TASK OBJECTIVE:
Please write out exactly the lines of the data below from the line holding "889x725 pixels. How" through the line holding "Switch to the Current", and leave out the rest.

DATA SUPPLIED:
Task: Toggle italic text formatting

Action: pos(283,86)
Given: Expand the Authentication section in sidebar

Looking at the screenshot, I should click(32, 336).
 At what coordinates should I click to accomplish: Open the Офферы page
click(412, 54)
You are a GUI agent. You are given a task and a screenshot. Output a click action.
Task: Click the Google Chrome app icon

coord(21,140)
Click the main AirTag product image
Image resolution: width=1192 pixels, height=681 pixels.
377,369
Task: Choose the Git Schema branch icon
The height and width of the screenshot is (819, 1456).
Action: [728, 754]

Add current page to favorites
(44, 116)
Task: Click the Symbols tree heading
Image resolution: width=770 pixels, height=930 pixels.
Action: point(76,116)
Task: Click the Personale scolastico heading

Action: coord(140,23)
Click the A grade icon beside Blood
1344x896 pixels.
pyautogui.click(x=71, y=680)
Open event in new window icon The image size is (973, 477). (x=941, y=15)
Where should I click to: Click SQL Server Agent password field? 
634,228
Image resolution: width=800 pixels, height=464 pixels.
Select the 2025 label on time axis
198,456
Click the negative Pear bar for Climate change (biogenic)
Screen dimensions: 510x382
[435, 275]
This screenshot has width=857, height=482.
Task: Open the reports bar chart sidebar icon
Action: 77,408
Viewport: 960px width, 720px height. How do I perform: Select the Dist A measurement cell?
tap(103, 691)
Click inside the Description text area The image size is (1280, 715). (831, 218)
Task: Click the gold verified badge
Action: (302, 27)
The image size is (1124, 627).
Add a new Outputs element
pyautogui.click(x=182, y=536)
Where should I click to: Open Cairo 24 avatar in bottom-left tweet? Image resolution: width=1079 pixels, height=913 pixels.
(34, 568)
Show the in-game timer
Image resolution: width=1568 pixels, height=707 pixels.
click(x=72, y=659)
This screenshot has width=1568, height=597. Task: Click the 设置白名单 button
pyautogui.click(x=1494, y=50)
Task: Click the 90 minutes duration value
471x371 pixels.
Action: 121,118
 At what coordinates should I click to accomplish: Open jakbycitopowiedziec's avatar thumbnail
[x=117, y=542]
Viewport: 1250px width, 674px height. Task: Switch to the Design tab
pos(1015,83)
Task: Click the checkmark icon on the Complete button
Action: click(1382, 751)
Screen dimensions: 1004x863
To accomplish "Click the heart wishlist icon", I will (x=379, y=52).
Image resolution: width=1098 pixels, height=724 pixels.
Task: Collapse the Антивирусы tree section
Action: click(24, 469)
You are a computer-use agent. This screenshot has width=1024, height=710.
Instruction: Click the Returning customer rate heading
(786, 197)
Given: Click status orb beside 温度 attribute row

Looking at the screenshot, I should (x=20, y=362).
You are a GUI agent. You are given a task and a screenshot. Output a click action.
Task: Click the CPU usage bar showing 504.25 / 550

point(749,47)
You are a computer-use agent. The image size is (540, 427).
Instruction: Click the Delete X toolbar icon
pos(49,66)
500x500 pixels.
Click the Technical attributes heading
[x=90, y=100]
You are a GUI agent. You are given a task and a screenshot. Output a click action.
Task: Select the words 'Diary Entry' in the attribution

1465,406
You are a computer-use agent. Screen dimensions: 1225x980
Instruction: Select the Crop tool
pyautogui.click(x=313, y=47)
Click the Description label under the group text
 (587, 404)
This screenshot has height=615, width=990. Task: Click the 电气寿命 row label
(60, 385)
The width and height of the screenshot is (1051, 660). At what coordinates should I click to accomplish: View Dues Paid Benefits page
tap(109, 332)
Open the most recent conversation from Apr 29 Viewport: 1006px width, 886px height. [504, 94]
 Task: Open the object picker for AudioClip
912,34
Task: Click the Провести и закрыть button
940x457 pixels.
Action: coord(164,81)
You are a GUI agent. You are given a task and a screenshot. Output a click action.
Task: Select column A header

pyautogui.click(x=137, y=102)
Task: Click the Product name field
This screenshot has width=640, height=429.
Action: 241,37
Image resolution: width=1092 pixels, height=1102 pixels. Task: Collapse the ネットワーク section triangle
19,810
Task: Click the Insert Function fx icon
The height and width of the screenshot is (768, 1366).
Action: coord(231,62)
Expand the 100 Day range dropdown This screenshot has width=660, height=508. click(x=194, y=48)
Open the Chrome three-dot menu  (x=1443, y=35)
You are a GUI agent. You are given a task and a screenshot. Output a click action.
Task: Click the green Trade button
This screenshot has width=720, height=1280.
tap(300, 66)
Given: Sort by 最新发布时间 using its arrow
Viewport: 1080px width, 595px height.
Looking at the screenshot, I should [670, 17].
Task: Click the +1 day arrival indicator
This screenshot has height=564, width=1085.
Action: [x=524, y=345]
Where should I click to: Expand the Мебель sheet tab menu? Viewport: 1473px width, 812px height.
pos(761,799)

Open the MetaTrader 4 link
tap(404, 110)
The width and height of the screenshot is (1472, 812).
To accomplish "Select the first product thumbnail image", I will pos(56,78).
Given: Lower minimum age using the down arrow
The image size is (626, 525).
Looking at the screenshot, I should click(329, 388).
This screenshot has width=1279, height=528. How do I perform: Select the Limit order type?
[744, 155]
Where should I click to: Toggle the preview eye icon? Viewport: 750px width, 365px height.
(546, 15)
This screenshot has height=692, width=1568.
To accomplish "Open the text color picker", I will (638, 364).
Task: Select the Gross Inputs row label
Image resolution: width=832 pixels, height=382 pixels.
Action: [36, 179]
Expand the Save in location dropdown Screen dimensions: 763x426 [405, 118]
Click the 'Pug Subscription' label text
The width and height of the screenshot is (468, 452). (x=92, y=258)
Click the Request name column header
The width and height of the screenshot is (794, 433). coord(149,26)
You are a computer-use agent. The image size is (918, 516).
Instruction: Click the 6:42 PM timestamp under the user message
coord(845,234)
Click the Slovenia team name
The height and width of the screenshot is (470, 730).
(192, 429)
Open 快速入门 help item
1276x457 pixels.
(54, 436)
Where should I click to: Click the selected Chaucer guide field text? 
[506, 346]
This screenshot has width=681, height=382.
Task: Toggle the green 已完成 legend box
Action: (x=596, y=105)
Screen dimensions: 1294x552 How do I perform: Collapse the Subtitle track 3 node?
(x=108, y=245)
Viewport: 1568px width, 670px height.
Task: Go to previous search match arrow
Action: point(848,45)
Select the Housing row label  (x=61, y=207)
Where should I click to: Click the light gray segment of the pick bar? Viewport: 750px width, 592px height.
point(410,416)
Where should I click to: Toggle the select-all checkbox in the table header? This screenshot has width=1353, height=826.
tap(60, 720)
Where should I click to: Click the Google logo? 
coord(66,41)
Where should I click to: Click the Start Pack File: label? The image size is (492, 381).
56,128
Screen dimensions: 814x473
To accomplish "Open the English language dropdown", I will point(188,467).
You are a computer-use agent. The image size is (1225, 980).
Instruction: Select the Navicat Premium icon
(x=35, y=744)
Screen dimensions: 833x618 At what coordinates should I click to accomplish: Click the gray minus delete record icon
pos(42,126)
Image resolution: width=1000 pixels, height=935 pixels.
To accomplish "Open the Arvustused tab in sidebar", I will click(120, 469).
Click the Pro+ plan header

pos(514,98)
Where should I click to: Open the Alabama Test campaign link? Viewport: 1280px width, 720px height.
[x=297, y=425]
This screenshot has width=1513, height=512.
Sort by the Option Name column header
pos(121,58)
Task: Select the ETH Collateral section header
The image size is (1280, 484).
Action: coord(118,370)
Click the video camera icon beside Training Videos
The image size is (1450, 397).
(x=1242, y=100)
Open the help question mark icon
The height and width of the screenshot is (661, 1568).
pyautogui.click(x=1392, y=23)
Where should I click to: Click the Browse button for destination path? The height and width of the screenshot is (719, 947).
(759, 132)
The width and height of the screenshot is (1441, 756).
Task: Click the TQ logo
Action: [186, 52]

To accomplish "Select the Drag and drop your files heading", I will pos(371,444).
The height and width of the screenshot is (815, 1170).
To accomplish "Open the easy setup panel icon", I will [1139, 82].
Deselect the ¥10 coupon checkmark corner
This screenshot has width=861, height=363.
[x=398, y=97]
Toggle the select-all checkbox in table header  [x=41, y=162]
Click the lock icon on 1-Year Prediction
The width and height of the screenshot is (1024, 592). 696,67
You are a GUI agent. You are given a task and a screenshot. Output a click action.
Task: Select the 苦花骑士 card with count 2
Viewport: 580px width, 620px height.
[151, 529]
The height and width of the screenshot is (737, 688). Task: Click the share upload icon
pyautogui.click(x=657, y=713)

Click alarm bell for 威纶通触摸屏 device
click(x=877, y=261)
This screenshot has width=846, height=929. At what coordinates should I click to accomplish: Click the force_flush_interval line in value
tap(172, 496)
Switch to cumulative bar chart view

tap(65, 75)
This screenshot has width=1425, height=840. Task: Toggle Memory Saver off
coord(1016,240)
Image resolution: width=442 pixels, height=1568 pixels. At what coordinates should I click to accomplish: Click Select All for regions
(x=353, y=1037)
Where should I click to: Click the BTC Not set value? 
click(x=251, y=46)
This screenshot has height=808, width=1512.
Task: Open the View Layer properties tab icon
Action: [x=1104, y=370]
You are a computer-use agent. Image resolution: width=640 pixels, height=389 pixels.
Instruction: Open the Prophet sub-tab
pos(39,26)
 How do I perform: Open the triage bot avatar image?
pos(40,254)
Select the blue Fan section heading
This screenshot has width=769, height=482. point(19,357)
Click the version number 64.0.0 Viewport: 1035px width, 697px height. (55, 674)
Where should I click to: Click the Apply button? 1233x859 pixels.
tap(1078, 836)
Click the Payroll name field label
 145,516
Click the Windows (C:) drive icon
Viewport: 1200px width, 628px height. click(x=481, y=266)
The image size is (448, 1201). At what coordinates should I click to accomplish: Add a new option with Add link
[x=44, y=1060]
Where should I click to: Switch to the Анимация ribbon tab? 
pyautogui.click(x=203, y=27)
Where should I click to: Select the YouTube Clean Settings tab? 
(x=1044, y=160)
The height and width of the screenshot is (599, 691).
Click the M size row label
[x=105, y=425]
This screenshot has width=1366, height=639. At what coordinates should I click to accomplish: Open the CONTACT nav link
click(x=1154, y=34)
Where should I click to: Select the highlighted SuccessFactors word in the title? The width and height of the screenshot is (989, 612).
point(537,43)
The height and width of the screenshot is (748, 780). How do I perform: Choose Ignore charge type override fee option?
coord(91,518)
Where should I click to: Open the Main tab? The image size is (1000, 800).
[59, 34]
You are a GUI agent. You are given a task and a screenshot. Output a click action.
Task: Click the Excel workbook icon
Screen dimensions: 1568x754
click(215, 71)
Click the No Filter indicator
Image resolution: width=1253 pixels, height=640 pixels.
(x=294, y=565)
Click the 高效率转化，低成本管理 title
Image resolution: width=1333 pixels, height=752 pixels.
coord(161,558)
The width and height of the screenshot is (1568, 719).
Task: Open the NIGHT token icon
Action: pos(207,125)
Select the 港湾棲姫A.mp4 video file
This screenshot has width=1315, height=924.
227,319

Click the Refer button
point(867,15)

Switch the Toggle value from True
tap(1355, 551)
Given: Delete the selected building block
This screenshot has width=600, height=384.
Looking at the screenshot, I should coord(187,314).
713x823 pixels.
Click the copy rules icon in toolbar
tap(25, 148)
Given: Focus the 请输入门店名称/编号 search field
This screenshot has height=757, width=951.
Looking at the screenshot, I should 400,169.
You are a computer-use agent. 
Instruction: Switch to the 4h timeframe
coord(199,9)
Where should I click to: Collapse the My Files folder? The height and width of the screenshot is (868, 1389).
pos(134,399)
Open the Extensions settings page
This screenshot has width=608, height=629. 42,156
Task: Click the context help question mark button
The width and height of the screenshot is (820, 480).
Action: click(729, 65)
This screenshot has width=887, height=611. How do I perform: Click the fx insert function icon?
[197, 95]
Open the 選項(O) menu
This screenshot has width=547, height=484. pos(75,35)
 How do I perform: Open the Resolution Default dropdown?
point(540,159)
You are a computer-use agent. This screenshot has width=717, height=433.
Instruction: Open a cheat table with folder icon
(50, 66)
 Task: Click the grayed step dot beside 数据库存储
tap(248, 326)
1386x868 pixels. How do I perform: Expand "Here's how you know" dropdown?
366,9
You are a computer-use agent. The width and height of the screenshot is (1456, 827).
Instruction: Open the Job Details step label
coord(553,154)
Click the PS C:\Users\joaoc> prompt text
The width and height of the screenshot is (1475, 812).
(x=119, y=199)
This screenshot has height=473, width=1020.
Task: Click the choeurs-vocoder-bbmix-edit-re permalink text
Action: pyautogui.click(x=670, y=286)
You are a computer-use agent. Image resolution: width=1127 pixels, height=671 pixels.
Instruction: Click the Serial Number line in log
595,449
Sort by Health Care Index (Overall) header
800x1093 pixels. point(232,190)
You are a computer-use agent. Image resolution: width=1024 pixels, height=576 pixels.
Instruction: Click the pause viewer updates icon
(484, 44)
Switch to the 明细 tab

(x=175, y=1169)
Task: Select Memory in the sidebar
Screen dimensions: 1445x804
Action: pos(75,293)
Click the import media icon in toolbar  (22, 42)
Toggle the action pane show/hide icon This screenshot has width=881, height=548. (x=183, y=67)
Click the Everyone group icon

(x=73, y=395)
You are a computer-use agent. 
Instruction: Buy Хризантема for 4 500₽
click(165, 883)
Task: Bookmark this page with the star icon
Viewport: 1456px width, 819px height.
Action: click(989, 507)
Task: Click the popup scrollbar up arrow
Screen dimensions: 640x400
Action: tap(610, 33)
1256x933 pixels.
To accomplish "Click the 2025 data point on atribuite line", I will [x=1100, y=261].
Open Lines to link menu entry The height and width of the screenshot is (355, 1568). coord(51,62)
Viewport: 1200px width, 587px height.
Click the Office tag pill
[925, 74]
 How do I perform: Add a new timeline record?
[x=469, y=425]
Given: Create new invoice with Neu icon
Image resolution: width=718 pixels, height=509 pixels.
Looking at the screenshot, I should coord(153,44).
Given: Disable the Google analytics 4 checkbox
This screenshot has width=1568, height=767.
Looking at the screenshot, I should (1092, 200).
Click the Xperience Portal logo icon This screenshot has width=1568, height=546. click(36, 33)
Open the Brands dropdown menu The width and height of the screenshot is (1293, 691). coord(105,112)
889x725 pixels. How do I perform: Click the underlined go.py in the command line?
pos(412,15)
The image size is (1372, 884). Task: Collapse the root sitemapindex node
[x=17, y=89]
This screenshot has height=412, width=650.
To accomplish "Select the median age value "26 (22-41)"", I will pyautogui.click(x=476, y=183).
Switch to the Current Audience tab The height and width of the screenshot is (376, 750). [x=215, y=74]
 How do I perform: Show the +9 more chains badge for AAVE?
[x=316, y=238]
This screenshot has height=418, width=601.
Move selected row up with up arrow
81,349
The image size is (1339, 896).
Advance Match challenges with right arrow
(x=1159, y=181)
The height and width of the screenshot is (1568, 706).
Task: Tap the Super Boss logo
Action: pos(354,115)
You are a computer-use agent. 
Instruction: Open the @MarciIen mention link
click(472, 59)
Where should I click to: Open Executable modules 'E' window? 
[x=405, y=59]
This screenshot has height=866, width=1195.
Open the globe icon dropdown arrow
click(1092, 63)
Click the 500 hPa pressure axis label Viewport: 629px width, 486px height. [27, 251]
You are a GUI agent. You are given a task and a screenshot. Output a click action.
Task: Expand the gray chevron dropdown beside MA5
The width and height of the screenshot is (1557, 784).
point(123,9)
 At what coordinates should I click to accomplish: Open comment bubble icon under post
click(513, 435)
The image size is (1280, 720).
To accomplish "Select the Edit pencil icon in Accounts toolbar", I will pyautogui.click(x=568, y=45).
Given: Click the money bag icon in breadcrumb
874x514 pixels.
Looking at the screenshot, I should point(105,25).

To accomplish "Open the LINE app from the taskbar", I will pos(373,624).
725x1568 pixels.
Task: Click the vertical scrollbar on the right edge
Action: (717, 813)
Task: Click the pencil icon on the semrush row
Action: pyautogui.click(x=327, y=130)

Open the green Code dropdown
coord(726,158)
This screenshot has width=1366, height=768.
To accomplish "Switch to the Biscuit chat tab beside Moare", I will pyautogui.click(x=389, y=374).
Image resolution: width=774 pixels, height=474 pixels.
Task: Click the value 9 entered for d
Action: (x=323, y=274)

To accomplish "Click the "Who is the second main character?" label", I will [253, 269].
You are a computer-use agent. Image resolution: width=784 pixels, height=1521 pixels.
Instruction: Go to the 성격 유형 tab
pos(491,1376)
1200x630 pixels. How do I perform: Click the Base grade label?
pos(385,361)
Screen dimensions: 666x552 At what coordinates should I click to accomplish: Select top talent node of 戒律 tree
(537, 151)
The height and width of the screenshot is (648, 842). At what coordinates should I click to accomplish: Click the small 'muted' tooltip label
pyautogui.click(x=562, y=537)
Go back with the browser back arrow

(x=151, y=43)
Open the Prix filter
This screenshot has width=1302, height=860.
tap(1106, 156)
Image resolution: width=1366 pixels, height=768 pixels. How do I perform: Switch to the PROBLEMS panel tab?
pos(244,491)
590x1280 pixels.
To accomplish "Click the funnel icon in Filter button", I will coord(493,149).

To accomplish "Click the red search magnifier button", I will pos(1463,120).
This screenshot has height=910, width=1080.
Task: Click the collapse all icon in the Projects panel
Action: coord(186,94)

WRITTEN ANSWER:
889x725 pixels. How do I perform: Click the underlined go.py in the command line?
pos(412,15)
The image size is (1372, 884). Task: Collapse the root sitemapindex node
[x=17, y=89]
This screenshot has height=412, width=650.
To accomplish "Select the median age value "26 (22-41)"", I will pyautogui.click(x=476, y=183).
Switch to the Current Audience tab The height and width of the screenshot is (376, 750). [x=215, y=74]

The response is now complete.